# About this task:
Copy each line below that has "computer".

Stored items:
──────────────────────────────
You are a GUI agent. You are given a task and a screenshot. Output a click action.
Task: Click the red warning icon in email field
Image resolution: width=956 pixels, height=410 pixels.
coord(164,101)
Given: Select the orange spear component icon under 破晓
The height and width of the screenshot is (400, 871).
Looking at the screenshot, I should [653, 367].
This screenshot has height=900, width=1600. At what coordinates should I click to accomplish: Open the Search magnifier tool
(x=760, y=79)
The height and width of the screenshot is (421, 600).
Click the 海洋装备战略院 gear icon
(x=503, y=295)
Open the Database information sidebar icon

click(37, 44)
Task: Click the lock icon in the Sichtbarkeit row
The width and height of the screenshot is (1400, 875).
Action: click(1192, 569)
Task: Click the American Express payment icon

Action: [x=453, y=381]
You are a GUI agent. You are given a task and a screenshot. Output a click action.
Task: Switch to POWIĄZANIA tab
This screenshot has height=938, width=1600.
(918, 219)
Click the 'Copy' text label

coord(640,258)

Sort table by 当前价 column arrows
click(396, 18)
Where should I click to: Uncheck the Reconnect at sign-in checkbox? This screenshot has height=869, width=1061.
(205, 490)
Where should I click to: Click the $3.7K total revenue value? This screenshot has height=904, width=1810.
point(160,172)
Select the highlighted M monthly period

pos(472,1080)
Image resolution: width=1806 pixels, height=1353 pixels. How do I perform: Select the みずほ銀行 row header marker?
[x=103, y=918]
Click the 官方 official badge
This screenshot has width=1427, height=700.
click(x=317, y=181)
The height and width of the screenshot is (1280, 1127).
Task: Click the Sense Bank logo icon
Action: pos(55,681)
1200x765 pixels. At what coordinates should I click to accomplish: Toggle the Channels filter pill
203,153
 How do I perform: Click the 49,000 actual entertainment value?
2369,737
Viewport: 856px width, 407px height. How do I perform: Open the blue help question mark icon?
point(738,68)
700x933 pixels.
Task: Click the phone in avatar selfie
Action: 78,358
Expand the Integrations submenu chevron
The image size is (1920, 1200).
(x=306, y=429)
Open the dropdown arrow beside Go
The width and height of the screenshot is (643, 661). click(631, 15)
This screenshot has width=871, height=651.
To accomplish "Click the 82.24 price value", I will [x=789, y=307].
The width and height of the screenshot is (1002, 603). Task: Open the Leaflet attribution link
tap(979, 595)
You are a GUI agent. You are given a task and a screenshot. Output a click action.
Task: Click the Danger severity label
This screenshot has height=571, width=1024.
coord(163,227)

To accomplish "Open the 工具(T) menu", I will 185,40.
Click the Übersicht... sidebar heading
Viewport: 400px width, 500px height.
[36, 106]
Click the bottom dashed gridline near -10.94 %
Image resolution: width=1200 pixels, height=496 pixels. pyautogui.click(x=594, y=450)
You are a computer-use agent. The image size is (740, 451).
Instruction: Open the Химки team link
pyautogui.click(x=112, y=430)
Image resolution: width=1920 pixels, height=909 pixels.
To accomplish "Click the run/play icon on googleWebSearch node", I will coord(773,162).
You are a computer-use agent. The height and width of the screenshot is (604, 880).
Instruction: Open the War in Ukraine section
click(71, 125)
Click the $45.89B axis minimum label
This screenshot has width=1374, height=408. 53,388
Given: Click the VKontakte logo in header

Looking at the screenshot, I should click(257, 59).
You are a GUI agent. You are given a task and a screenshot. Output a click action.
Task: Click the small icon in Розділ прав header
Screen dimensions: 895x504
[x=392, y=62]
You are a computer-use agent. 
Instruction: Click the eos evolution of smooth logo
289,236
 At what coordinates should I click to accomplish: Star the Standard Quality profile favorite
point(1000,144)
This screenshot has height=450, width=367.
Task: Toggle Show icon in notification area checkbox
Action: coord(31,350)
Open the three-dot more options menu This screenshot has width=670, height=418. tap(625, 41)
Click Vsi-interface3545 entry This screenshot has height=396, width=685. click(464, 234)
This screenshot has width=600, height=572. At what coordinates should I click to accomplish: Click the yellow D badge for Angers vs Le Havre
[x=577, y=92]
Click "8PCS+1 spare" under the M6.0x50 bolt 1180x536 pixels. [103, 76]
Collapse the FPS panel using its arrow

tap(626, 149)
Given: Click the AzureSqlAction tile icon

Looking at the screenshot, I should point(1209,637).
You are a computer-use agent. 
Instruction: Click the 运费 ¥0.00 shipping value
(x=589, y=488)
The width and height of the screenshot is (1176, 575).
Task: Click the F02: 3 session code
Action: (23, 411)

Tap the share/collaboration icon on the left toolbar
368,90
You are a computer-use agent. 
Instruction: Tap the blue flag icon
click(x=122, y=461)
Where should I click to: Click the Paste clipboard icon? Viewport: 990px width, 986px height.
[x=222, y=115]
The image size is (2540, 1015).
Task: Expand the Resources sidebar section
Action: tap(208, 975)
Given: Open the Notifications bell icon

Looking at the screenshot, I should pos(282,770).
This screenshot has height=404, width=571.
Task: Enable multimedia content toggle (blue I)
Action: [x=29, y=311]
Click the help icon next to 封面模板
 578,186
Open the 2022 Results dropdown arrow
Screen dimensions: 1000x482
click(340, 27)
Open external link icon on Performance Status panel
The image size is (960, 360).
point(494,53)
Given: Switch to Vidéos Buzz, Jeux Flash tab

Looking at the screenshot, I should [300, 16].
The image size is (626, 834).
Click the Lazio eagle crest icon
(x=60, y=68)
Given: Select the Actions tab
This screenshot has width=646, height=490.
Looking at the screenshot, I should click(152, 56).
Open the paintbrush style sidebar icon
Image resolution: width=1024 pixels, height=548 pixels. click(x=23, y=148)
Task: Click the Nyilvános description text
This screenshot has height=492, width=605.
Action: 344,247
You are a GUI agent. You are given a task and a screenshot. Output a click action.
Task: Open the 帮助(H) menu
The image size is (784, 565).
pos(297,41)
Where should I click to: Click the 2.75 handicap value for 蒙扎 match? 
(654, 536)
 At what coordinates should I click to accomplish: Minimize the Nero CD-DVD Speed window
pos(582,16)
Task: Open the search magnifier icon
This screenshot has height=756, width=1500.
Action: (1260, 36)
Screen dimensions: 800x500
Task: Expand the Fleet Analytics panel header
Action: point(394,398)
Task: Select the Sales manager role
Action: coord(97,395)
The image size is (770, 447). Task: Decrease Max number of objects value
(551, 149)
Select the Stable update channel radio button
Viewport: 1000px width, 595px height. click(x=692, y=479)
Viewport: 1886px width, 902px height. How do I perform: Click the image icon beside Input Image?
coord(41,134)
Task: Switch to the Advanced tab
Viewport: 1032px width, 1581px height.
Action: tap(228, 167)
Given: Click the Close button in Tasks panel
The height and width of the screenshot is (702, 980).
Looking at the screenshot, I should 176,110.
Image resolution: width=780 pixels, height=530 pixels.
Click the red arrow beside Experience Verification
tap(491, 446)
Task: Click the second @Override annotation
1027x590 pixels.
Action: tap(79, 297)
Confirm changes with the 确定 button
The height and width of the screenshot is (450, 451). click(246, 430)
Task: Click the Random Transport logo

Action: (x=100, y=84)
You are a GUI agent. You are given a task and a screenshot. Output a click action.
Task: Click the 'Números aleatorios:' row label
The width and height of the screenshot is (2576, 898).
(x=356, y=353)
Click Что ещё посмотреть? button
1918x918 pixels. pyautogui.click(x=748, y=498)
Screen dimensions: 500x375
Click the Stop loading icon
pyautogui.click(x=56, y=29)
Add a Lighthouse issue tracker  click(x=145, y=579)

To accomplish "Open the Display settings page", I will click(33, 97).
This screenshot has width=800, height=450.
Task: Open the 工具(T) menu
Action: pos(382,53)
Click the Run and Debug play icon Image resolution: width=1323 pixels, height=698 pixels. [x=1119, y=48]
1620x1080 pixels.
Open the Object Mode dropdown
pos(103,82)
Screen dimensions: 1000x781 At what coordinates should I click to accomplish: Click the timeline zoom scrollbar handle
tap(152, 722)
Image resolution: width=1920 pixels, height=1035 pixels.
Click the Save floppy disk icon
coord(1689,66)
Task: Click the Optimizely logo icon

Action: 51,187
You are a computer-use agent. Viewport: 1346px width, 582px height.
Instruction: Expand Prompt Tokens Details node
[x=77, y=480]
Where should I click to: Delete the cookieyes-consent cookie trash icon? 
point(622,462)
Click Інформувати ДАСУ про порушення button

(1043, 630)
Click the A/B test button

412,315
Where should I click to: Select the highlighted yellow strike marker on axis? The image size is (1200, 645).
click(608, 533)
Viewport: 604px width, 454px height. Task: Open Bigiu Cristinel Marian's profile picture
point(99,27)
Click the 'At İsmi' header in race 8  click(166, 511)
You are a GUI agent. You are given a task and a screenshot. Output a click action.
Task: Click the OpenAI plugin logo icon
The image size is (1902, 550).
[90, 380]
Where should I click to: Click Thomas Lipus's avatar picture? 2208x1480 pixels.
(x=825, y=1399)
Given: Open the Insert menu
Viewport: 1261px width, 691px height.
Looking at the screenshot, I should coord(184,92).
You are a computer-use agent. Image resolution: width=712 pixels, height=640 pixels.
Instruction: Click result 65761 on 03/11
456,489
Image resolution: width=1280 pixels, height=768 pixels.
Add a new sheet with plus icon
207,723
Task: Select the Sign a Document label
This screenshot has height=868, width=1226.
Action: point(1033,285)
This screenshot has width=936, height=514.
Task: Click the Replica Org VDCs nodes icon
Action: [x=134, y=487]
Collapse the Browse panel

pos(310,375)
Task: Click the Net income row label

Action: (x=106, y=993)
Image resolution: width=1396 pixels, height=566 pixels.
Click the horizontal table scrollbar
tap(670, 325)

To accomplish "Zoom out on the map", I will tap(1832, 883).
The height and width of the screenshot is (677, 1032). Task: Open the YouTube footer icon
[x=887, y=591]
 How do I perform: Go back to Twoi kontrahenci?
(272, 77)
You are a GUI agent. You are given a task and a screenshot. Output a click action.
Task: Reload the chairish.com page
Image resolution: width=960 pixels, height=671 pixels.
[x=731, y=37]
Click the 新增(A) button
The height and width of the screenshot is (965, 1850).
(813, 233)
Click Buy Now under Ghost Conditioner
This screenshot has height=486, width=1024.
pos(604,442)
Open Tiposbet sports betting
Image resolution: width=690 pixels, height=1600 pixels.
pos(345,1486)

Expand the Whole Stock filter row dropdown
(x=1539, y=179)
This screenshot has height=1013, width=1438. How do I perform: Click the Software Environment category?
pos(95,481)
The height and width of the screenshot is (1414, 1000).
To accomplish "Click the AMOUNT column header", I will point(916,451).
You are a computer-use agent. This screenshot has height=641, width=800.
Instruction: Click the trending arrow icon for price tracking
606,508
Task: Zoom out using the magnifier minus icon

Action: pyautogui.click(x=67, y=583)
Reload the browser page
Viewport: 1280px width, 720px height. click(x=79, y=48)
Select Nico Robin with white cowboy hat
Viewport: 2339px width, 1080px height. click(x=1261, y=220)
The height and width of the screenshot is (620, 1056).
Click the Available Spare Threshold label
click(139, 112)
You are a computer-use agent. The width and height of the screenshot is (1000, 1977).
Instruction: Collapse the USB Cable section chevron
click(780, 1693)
──────────────────────────────
# Answer for this exercise:
You are a computer-use agent. The image size is (740, 451).
You are a computer-use agent. The height and width of the screenshot is (604, 880).
You are a computer-use agent. 
You are a computer-use agent. 
You are a computer-use agent. 
You are a computer-use agent. Viewport: 1346px width, 582px height.
You are a computer-use agent. Image resolution: width=712 pixels, height=640 pixels.
You are a computer-use agent. This screenshot has height=641, width=800.
You are a computer-use agent. The width and height of the screenshot is (1000, 1977).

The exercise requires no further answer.